§ Reading passage
* * * * * * *

Ask a Book Question (#57): The Greatest Magazine Ever?

October 25, 2007 | 2 books mentioned 5 6 min read

It’s been a while since we’ve done an “Ask a Book Question” at The Millions, but Kirk from Texas left a good one in the comments of a recent post:

You write a lot about your obsession with The New Yorker… Can you tell those of us that are unfamiliar with the publication more about it, and why you like it so much.

I love The New Yorker for many reasons. I prefer to know a little about a lot of things rather than a lot about a few, and so I find the wide range of topics the magazine takes on is appealing. It’s a surprising unpredictable magazine. I also like that the magazine has history, and that it has stayed true to itself by changing only incrementally over the years and for the most part taking pains to make sure any changes made sense. Generally speaking, The New Yorker is guaranteed to provide me with at least one transcendent reading experience per month, often more than that, and very few clunkers. It is exceedingly rare that I quit reading an article halfway through. By that measure alone it beats any other magazine I’ve ever picked up.

I could go on about The New Yorker for pages, but instead, I thought I’d let some others spill some ink on their love for the magazine. We’ll start with Emily Gordon, who heads up Emdashes, a blog devoted to a single magazine. I’ll let you guess which one.

When I tell people I write a blog about The New Yorker, they’re either excited and ask for the url, or freaked out. The people in the second group get that funny look so familiar to elementary-school students and poets, and say with withering irony, “Wow, you must really LOVE it.” Being an unfashionable enthusiast and advocate of the New Sincerity, I answer simply that I do.

In his email asking for my thoughts about the magazine, Max called me “the Web’s pre-eminent NYer expert.” I wish! I’m reminded every time I go to a New Yorker-themed event–especially on the Upper West Side–that there are far more fanatical and expert readers out there, and they usually have a couple decades of subscribership on me, too. In my paying work life, I’m a magazine editor and a book and media critic, so that’s the spirit in which I write the blog. At the same time, I sometimes feel like a roving preacher from a quirky sect, with all the attendant longing for clarity and community, and possibly some of the narrow-mindedness and naivete, too. Meanwhile, perhaps also like an evangelist, I get to experience moments, collectively and alone, of overpowering delight and that spooky but real phenomenon called “flow.” (Also, the blogosphere being what it is, moments of derision, bafflement, and the sound of stone silence.) Man, I sound like Garrison Keillor. My real point is, I’ve made a lot of wonderful friends who feel the way I do, and despite moments of overextended self-doubt, I’m grateful for all of this.

* * * * * * *

(Stored data)
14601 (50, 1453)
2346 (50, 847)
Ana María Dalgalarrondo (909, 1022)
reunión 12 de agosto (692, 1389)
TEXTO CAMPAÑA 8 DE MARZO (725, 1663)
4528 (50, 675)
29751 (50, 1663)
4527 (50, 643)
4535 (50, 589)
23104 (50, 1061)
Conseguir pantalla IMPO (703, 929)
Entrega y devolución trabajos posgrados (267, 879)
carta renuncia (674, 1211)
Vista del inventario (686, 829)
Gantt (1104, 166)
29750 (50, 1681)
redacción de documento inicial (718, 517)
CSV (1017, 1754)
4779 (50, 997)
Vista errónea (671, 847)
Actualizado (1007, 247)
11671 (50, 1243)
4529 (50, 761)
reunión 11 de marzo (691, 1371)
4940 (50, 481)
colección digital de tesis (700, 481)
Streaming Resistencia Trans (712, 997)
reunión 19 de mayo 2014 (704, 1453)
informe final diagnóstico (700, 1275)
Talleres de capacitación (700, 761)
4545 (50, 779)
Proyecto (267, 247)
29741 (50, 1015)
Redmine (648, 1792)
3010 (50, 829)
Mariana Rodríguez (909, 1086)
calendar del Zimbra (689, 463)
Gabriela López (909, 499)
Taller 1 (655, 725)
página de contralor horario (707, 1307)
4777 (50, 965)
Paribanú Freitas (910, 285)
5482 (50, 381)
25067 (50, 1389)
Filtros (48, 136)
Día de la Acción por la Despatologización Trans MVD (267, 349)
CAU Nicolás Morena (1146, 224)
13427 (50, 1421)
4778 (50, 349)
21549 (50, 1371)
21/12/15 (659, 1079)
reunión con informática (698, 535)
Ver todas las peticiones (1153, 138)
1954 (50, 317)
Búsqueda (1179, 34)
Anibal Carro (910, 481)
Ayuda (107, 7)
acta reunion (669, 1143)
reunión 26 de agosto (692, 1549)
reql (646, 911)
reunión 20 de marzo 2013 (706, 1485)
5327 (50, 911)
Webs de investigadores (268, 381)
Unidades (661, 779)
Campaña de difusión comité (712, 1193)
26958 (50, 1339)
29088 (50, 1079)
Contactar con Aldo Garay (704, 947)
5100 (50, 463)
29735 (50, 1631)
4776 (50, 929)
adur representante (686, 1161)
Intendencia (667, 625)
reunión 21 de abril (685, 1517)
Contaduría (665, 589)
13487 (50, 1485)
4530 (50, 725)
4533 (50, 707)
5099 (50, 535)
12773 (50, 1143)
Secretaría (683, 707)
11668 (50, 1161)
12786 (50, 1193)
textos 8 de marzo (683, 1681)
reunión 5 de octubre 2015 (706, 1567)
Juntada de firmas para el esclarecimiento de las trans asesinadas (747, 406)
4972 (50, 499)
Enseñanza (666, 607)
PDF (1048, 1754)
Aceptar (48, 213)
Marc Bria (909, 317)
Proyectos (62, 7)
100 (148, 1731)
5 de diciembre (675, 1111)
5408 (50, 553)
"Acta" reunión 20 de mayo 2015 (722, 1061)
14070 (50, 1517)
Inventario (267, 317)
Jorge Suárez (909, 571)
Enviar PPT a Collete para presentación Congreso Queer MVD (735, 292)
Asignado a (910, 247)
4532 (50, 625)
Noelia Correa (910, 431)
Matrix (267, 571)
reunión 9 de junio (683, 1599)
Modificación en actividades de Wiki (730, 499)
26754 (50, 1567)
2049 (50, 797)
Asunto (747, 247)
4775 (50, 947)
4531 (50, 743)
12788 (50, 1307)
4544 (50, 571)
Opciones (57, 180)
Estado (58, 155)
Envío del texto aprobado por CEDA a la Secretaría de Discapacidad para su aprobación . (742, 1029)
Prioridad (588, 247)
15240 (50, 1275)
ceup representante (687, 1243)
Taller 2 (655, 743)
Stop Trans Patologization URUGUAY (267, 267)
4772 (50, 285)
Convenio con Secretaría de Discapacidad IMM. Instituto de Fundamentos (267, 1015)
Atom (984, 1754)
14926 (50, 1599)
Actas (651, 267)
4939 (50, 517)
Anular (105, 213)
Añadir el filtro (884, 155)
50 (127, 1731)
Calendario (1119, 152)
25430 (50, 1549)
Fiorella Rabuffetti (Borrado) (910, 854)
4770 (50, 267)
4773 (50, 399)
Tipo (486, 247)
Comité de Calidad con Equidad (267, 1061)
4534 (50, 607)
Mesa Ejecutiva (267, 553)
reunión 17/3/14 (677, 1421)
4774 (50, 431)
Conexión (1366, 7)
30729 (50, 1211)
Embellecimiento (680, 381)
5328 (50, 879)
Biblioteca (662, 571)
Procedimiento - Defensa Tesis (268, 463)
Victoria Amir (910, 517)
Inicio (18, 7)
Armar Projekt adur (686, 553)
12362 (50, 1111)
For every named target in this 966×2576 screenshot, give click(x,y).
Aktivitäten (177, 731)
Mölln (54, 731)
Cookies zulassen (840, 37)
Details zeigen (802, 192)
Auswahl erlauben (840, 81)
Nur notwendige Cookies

* * * * * * *

§ Your tasks
(1) Summarize the post about The New Yorker in two sentences.
(2) Write what comes next in the post about The New Yorker, picking up after its last sentence.
The records are separate material and are not connected to the text.

§ Written responses
(1) Answering a reader's question on The Millions, the writer explains loving The New Yorker for its wide range of topics, its history and incremental changes, and its reliable transcendent reading experiences, noting that it is exceedingly rare to quit one of its articles halfway through. Emily Gordon, who runs the blog Emdashes, then describes people's reactions to a blog about the magazine, compares the experience to being a roving preacher from a quirky sect, and expresses gratitude for the many wonderful friends it has brought.

(2)
But back to the reason for reading it in the first place. I read Walter Benjamin’s “Unpacking My Library” recently, and wrote down this line: “Every passion borders on the chaotic, but the collector’s passion borders on the chaos of memories.” That’s probably at the heart of it. I’m a third-generation New Yorker reader, and the magazine’s writers and artists are essential to both sides of family language and lore. When I was at the Daniel Alarcon and Zadie Smith reading at the most recent New Yorker Festival, in a beautiful church-like space called the Angel Orensanz Foundation, I had the strange thought that I was in the only church my parents (who are long-divorced atheists) would ever have attended. I got a little teary thinking about them, in the Church of The New Yorker with its Chastian or Steinbergian heaven, and hey, I was the one who said I was an evangelist. “This isn’t a magazine–it’s a movement.” Harold Ross said that.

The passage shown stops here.